The new open source NHS Spine service is being run entirely in-house by the Health and Social Care Information Centre working with small and medium-size enterprises.
HSCIC chief operating officer Rob Shaw said the insourcing of Spine 2 was completed over the first weekend in February when the Data Transfer Service was moved inhouse and is now called Mesh (Messaging Exchange for Social Care and Health).
The insourcing process started when Spine 2 went live over the August bank holiday weekend in 2014.
“That exits fully our relationship with BT, we are now working purely with SMEs,” Shaw told Digital Health.
He said the HSCIC has ensured it does not become reliant on a single supplier because it does not want to be tied down going forwards. It is working with Mastek, Redcentric and local Leeds firms BJSS and Infinity Works.
Spine 2 has been built using open source components including the Riak open source database.
Shaw said the HSCIC still has a contract with the database supplier Basho in case anything goes wrong: “because Spine outages hurt the NHS so much, we have to make sure security resilience and sustainability are at the forefront of all design work.”
Spine has been 100% available since August last year and is much faster than previously. Estimates are that it saves 750 man days within the NHS every day because of the increased speed.
Spine 2 saved £21 million on the cost of previous contracts in its first year, “not because BT was overcharging, but technology has moved on and so where it’s possible to build using open source we should be looking to use it,” said Shaw.

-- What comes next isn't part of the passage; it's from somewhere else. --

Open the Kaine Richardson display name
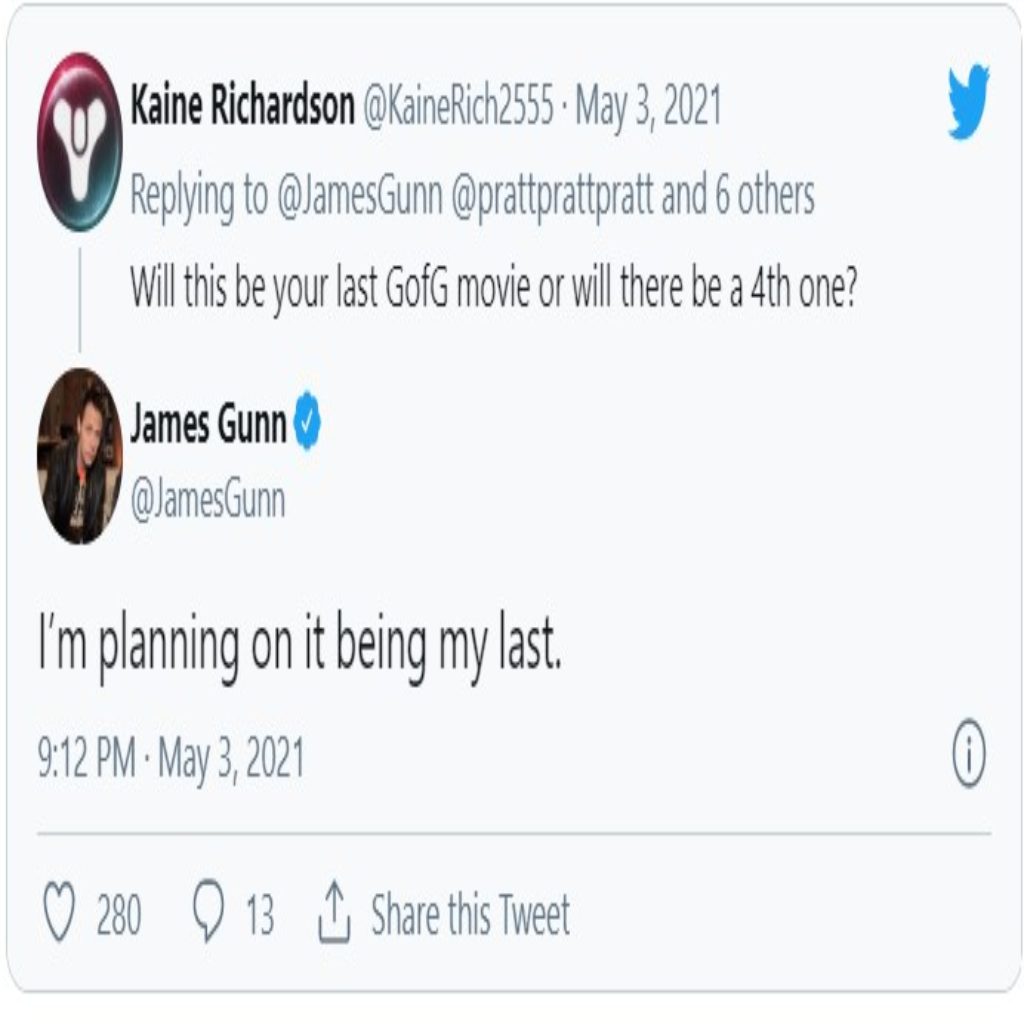1024x1024 pixels. click(242, 107)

“Some people are scared of it (open source) but Amazon Google and Facebook are built on the same type of technology. “
There are 400 million transactions via the Spine a month and that number is growing exponentially as it is used for more things by more people.
Shaw said the inhouse team is now responding to user demand to drive the priorities for changes and improvements.
“The cost of change and ability to make changes is far better, that’s key in terms of our inhousing. The Spine is the first major programme of this size and scale and complexity that we have insourced.”
“We’re not looking at insourcing everything but where it makes sense we will do it. If its better to be delivered by suppliers or locally then we will leave it, but deliver interoperability standards and open up APIs to make sure the market can adopt them.”
The HSCIC is also looking at assurance processes and cutting down the amount of additional overhead for suppliers to become Spine-compliant.
Shaw said a number of National Information Board programmes of work are reliant on the Spine and will require changes to the service.